How Databases Actually Store Data: Pages, Tuples, and the Architecture That Matters

There's a gap between understanding how SQL works and understanding how databases actually store bits on disk. Most developers never cross that gap. Their databases just work until they don't, and then they're stuck guessing at why performance degraded or why they're burning through disk space.

I'm going to walk you through the actual storage layer. Not the theoretical version. The version that explains why your database behaves the way it does in production, why certain operations are fast and others are slow, and what you can actually do about it.

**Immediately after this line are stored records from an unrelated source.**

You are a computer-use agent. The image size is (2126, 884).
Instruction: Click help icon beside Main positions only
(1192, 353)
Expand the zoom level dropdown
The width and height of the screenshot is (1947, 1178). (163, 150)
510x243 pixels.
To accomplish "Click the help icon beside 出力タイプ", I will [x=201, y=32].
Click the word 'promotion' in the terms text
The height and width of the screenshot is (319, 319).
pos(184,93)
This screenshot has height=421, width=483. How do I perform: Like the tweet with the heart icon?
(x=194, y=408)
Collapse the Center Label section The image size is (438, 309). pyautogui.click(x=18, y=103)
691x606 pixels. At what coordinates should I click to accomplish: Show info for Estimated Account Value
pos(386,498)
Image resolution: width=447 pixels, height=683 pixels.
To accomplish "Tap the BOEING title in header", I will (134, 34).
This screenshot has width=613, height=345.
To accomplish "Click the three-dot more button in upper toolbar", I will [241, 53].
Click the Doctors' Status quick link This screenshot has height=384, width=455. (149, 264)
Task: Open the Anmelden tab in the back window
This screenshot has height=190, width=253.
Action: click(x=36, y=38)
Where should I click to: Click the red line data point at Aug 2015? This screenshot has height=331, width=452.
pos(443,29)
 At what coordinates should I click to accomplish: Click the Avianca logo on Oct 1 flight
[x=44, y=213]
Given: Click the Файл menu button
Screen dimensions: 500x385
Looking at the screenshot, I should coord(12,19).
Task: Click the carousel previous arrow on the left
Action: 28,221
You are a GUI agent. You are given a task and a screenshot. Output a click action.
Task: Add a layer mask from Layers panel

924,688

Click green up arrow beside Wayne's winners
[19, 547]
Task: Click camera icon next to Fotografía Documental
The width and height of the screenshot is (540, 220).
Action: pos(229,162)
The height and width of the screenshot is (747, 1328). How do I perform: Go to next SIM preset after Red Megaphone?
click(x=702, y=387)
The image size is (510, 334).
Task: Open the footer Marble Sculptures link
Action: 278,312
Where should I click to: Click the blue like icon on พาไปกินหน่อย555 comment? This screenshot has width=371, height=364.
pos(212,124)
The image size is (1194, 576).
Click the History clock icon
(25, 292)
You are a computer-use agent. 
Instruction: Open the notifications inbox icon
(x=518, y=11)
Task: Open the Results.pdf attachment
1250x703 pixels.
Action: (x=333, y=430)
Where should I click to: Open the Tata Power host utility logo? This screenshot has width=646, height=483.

Why Storage Architecture Matters

Before we get into the details, let's establish why you should care about how a database stores data. The fundamental constraint in any system is disk I/O. Your CPU can execute billions of operations per second. A modern SSD can do about 100,000 to 1,000,000 IOPS. Every disk access you make is buying milliseconds when your users expect microseconds. Everything downstream—indexing strategies, query optimization, replication design—is built around minimizing disk I/O.

The storage layer determines whether your database can handle millions of writes per second or if it'll start falling over after a few thousand. It determines whether your read queries hit disk once or five times. It determines whether your hardware is working hard or just moving data around inefficiently.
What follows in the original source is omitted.